The 4-step order of operations

Do these in order. Skip a step and the next one collapses.

1. Define your Minimum Viable Quarter (MVQ)

Write down the smallest set of things an ERG leader must do in a 90-day period for the ERG to count as "on track." Not aspirational — minimum. If you can't name it, no tool can enforce it.

Think of the MVQ as the floor beneath your ERG program structure. Without that floor, every quarter feels like starting from scratch. With it, you have something to automate against.

2. Document the 3Ps for every ERG

Purpose, People, Programming. One page per ERG. This becomes the source of truth that automation and AI will reference. The video calls this the "ERG operating system" — and it's the same concept behind an ERG blueprint. When each ERG has its 3Ps written down, you stop answering the same questions and start delegating to process.

If you're early in your program, start with the one-pager version before building the full operating system.

3. Automate the repeatable parts

Recurring reminders, meeting cadences, reporting templates, onboarding for new ERG leaders. Boring, deterministic workflows — not AI yet. The goal is to turn ERG roles into repeatable processes so continuity doesn't depend on who remembers what.

This is also where an ERG program manager's guide to better processes becomes useful: mapping what actually happens each quarter, then stripping out the repetitive steps.

4. Then layer AI

Once steps 1–3 exist, AI can draft event recaps, summarize member feedback, suggest programming based on the 3Ps doc, and flag ERGs drifting from their MVQ. It works because there's something concrete to reason against.

Two learnings from the video worth pulling out

1. Consistency is a system problem, not a people problem. When ERG leaders go quiet, the instinct is to recruit harder or train more. The video reframes it: inconsistency almost always means there's no operating system underneath the volunteers to be consistent with. Fix the system and the same humans suddenly look reliable.

This is the same insight behind why you don't scale mess: growth without structure just multiplies the chaos.

2. The five components of an ERG operating system. The video breaks the OS into five pieces: a defined purpose, a leadership structure, a programming rhythm, a measurement loop, and an escalation path to the business.

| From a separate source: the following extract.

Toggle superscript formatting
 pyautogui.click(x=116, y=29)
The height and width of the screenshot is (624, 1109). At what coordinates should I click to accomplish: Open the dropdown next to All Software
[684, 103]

That escalation path is especially important — it connects to the work of getting middle managers to actually support ERGs. Without that support, the operating system has no teeth. If you're seeing resistance, read why middle managers won't support your ERGs first to diagnose the real blockers.

AI plugs into all five components — but only after each one exists in writing.

What to do this week

  • Pick one ERG and write its MVQ in a single paragraph.
  • Document its 3Ps on one page.
  • List every recurring task that currently lives in someone's head.

That list is your automation backlog. Once it's running cleanly, you've earned the right to add AI on top — and it'll actually work.